CHIDEYA: So you just heard this profile of Claudette Colvin. What more can you tell us about her?
Prof. PAYNE: I'd say two things about her. One, I think it's important for people to know that, at the age of 15, she was a member of the Montgomery NAACP youth group, which means she wasn't just a kid who got in trouble on the bus that day; she was actively thinking about ways to make a difference at that age. The other point I would make is that--concerning why her case did not go forward. One of the other issues that civil rights organizers were concerned with is that the people who had witnessed the incident were clearly afraid to testify, and it wasn't clear what would happen if they were on trial and pressure was put on them.
CHIDEYA: So besides Rosa Parks and Dr. Martin Luther King, tell us who else is important to remember from the bus boycott era or from the boycott itself.
Prof. PAYNE: As opposed to a person, in one sense, the answer is really the black women of Montgomery, collectively, because that's really where the idea of the bus boycott seems to have come from. The organization that was most involved was called the Women's Political Caucus. Think of it as a black version of the League of Women Voters, formed in 1940, about 300 women--probably the best organized civic organization in Montgomery in the early 1950s. The president was Jo Ann Robinson. She was a professor of English at the time at Alabama State College. She had moved to Montgomery in 1949, and had barely gotten there when a bus driver humiliated her, cursed her out, threw her off the bus. So she became a member, and then the president, of the Women's Political Caucus.
And for the caucus, then, this treatment of Negro women and children on the buses was their particular issue. Other organizations had voter registration and other things, but the bus issue was their issue. In 1953, for example, they took--they had about 300 complaints from people about their treatment on the buses, ranging from being cursed to being beaten. They met, lobbied; the mayor--met regularly with the mayor about the bus issue. And they...
CHIDEYA: Let me just ask you something about that. How do you think these women were received by the white officials who they tried to petition about this problem?
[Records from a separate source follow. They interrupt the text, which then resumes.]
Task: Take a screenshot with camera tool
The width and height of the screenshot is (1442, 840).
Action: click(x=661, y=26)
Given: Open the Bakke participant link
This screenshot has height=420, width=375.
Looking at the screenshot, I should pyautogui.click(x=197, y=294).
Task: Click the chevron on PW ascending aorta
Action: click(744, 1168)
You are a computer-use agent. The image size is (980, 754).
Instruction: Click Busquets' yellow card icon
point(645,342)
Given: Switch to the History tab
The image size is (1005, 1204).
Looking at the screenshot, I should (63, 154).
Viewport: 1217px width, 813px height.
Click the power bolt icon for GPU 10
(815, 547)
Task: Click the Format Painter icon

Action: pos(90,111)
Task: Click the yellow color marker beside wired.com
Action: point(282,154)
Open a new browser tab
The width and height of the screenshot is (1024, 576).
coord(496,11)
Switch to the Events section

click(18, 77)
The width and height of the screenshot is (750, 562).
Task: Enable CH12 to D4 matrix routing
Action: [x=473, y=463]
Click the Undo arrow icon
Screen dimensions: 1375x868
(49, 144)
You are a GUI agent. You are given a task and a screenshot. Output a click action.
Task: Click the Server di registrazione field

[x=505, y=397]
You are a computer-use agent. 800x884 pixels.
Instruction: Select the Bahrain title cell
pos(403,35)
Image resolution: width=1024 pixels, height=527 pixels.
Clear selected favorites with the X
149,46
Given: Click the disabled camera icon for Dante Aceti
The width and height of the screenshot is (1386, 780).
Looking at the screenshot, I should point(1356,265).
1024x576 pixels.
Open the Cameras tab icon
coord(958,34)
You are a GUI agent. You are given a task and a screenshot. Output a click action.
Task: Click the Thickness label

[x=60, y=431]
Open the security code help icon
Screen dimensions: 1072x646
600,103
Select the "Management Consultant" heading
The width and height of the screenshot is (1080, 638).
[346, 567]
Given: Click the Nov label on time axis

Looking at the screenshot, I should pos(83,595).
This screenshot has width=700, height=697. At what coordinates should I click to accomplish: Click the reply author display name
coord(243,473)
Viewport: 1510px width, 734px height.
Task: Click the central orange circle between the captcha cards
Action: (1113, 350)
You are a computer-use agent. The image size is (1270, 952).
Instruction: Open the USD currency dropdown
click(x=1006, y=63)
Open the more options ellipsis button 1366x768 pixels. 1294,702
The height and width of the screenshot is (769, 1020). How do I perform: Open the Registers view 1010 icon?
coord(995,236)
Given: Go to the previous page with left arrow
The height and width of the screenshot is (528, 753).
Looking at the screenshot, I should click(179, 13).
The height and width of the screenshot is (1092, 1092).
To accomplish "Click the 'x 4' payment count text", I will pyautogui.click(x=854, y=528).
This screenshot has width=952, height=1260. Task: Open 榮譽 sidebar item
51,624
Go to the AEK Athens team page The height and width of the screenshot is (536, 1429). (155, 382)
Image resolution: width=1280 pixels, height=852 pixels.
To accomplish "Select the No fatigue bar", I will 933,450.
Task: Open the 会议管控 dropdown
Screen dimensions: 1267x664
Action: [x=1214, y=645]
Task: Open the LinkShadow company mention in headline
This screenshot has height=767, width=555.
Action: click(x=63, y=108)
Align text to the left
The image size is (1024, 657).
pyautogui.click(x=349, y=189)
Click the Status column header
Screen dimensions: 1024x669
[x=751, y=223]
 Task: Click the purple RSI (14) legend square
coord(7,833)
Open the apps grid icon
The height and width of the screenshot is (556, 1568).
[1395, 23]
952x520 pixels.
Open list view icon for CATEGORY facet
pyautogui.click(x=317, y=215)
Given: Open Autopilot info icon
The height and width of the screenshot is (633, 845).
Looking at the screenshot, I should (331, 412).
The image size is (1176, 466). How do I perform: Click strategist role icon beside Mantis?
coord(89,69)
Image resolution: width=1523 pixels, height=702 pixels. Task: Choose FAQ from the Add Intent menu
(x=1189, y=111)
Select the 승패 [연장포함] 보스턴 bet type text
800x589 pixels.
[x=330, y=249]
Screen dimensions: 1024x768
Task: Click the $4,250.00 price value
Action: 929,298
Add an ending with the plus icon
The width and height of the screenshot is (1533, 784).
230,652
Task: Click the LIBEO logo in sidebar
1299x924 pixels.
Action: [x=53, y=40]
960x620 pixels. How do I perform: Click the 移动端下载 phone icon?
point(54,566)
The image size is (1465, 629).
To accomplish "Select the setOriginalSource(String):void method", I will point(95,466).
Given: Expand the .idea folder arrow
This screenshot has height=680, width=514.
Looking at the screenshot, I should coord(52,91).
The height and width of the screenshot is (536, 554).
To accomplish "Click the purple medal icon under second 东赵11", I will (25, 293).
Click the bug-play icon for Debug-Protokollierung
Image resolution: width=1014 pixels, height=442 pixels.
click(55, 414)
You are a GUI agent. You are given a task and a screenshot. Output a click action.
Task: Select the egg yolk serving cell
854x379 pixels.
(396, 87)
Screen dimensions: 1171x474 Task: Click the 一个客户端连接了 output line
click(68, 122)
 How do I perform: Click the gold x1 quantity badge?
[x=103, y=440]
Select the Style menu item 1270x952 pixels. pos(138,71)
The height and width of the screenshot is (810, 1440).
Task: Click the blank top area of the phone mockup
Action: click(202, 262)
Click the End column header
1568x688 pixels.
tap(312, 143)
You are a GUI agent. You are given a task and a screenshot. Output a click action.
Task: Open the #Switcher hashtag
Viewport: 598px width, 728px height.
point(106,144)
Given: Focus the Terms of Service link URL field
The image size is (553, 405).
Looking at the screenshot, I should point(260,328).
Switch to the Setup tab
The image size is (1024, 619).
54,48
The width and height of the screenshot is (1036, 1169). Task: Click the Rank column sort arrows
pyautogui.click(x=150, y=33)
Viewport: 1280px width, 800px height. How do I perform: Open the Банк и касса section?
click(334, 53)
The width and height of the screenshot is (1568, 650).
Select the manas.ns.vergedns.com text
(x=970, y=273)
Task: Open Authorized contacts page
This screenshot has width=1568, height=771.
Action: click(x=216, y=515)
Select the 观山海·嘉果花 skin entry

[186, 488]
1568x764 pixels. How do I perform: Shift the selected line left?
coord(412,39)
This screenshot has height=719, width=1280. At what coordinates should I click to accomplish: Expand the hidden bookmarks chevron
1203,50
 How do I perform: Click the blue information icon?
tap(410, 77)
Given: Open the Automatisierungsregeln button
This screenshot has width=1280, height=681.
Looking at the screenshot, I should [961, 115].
Prof. PAYNE: Initially, you know, with Southern courtesy. They actually got some small concessions, all right? They got buses to stop more frequently in black communities. They got bus drivers, very temporarily, to stop cursing black passengers--until they announced that they were thinking about a boycott, all right?--which happened in May of 1954 when Jo Ann Robinson--this is a year and a half before the boycott actually happened.
Prof. PAYNE: Jo Ann Robinson wrote the mayor a letter saying, in effect, `We're getting tired of these small steps. If something doesn't happen, we are thinking about boycotting the buses.' From that point on, the treatment they got from city hall and other officials was much less polite.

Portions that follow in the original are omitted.